Once Works Well was pure technology. Now it seeks merely to divert.
Pansy subjects - Verse! Opera! Domestic trivia! - are now commonplace.
The 300-word limit for posts is retained. The ego is enlarged

Thursday 28 August 2008

Patrons late in life

If assuming a mortgage is an intimation of mortality (see "Welcome to the fall-off rule"), paying a mortgage off is uncharted territory. In our case, it meant having the resources to buy original art. Beyond that is the even more esoteric experience of commissioning original art.

This ciment fondue piece represents two of our grandchildren twelve years ago and I apologise for the ropy photo. I tried hard with the Aldi cheapo and all were duds. I should have dusted off the Pentax and fiddled with the aperture/depth-of-field ratios. But blogging discourages patience.

However it’s the technological procedures I’m interested in. The children ran riot in the sculptor’s garden and a huge number of 35 mm shots were taken. Despite the mound of prints the final choice – this sinuously interwoven pose – announced itself. We had only one request. My wife and I detest sentimentality and asked that the work should be non-representational.

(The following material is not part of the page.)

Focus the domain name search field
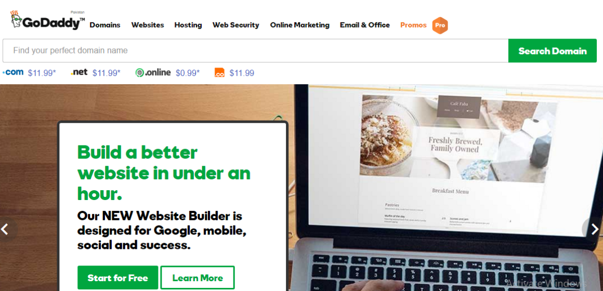Viewport: 603px width, 291px height. coord(255,51)
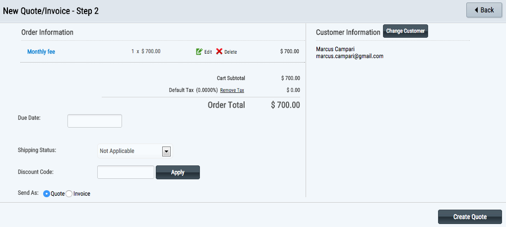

Luckily the sculptor knew better. Some weeks later at her studio we were left alone to contemplate two 10 cm high maquettes. One was a précis of the linked shapes, the other was demonstrably the children. Not a hint of mawkishness; we chose the latter. Knowing the sculptor as we did (and do) perhaps it was wrong to make even that one request.

We had intended to install the work in our garden but our growing affection for it and the fact that our Kingston-on-Thames house (12 miles SW of London) had been burgled four times meant it has stayed indoors ever since.